Source material:
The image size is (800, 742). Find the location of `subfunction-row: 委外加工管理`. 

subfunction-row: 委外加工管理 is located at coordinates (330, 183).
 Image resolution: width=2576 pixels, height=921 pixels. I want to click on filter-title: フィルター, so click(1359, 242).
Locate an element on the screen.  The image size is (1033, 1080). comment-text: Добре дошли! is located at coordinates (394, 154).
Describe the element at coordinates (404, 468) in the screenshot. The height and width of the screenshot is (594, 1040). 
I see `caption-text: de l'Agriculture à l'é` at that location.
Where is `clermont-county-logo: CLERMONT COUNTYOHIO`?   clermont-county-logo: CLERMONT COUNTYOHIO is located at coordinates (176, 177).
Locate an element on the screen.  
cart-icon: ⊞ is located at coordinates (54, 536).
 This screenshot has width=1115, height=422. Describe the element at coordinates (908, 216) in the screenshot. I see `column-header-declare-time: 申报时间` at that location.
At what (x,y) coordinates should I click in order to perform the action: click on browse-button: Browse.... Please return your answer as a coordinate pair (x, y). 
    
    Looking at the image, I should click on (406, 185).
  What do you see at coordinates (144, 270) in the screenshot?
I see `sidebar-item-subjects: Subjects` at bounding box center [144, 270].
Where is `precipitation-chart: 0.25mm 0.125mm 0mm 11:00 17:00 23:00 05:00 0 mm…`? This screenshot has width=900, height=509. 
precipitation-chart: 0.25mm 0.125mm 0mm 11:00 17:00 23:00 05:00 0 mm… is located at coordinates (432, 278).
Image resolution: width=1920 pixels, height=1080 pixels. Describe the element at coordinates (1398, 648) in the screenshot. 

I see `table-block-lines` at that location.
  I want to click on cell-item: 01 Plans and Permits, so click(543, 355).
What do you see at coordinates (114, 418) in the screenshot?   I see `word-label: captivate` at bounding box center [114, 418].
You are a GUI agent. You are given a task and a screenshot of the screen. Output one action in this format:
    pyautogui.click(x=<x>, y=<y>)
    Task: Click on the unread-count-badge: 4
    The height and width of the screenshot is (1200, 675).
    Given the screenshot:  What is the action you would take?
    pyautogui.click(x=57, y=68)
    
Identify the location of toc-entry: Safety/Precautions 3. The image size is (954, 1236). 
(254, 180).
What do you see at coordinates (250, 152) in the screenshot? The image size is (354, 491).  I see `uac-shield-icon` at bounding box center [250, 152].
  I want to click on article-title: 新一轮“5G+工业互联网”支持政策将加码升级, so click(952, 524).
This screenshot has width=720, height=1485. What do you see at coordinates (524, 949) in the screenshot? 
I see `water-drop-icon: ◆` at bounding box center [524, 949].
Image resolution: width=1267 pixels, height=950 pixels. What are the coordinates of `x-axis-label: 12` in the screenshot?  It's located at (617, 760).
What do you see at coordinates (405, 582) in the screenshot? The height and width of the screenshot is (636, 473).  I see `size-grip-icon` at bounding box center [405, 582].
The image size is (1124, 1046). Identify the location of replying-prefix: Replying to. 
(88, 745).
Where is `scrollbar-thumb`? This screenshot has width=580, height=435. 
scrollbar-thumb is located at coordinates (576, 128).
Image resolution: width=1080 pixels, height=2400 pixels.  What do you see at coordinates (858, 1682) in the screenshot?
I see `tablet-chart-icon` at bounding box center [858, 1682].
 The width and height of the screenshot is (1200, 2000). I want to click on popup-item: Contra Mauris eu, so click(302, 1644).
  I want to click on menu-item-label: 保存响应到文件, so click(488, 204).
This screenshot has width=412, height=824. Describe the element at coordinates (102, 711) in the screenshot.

Problem requirements:
Return the lines of the material from the one containing "The image size is (1124, 1046)." through the end of the material, unchanged.

Result of the exercise:
The image size is (1124, 1046). Identify the location of replying-prefix: Replying to. 
(88, 745).
Where is `scrollbar-thumb`? This screenshot has width=580, height=435. 
scrollbar-thumb is located at coordinates (576, 128).
Image resolution: width=1080 pixels, height=2400 pixels.  What do you see at coordinates (858, 1682) in the screenshot?
I see `tablet-chart-icon` at bounding box center [858, 1682].
 The width and height of the screenshot is (1200, 2000). I want to click on popup-item: Contra Mauris eu, so click(302, 1644).
  I want to click on menu-item-label: 保存响应到文件, so click(488, 204).
This screenshot has width=412, height=824. Describe the element at coordinates (102, 711) in the screenshot.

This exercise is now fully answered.